**Problem**
Below this line is a listing that includes pictures. Copy exactly, and only, the lines from the one containing "Favorite the Loving Tan 2 Hour Express Mousse" through the one containing "The height and width of the screenshot is (176, 288)."; the pictures do not go in the copy.

**Records provided**
=-=-=-=-=
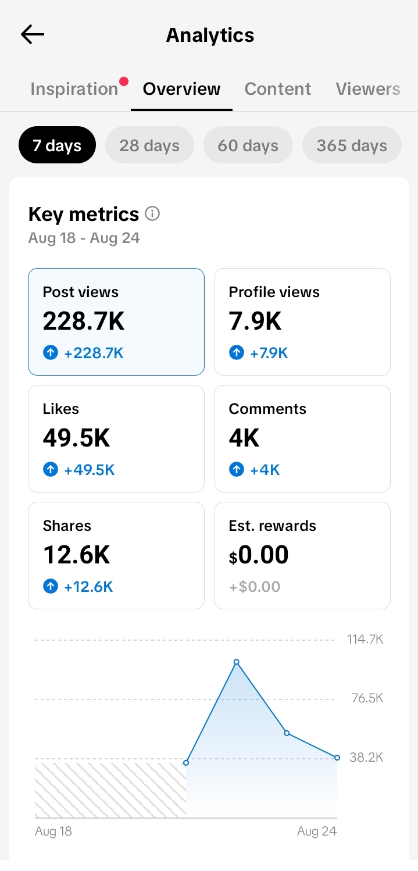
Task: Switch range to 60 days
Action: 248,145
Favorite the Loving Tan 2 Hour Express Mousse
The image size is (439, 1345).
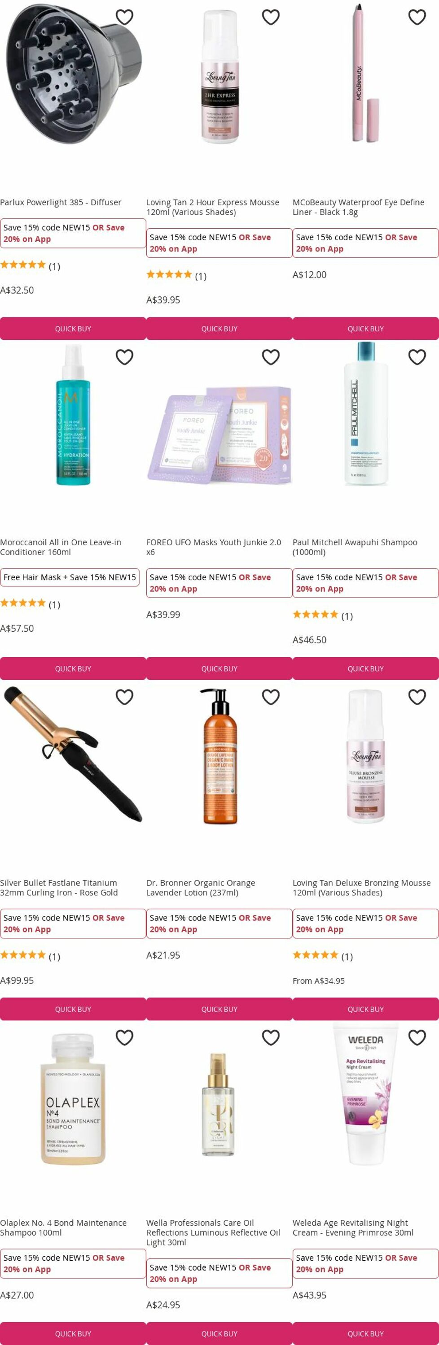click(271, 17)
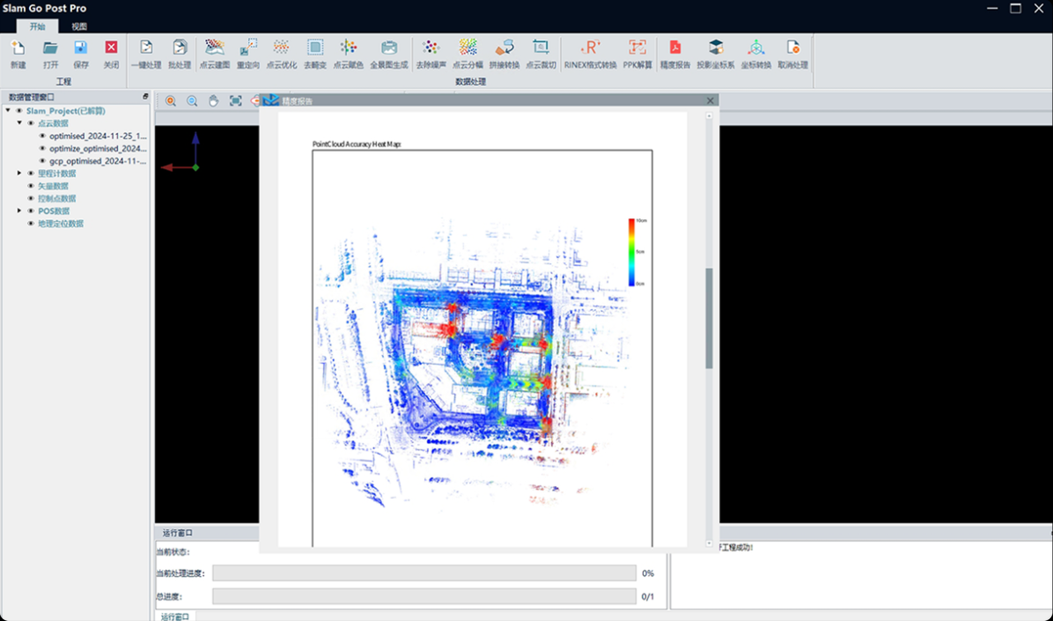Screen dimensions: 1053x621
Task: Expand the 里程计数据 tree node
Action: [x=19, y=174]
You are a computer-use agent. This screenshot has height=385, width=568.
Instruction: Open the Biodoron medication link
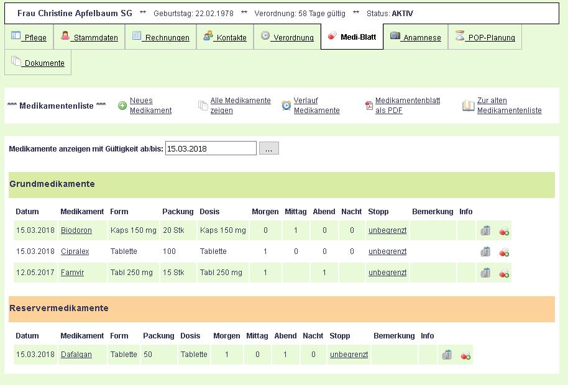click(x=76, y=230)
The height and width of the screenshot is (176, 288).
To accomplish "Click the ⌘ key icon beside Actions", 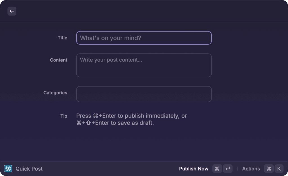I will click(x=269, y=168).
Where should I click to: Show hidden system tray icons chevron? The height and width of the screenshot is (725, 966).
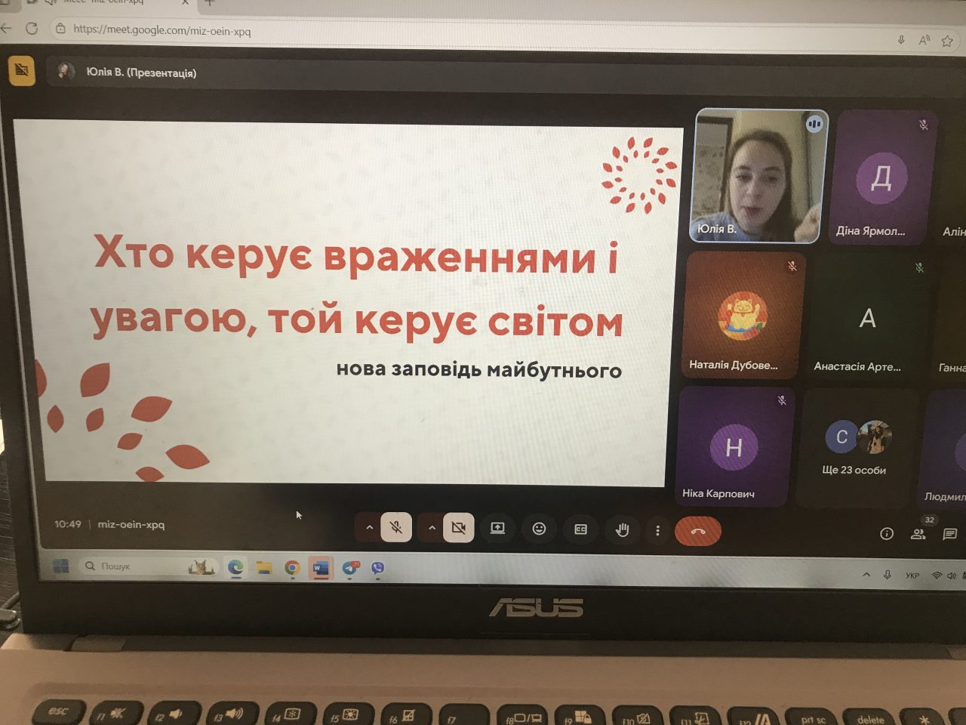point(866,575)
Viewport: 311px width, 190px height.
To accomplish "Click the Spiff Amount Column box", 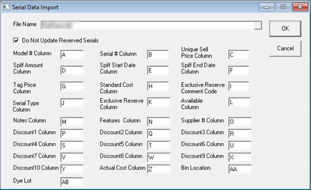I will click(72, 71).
=-=-=-=-=
**Task answer**
Favorite the Loving Tan 2 Hour Express Mousse
The image size is (439, 1345).
click(271, 17)
Screen dimensions: 1053x621
Task: Expand the 里程计数据 tree node
Action: [x=19, y=174]
You are a computer-use agent. This screenshot has height=385, width=568.
Instruction: Open the Biodoron medication link
click(x=76, y=230)
The height and width of the screenshot is (176, 288).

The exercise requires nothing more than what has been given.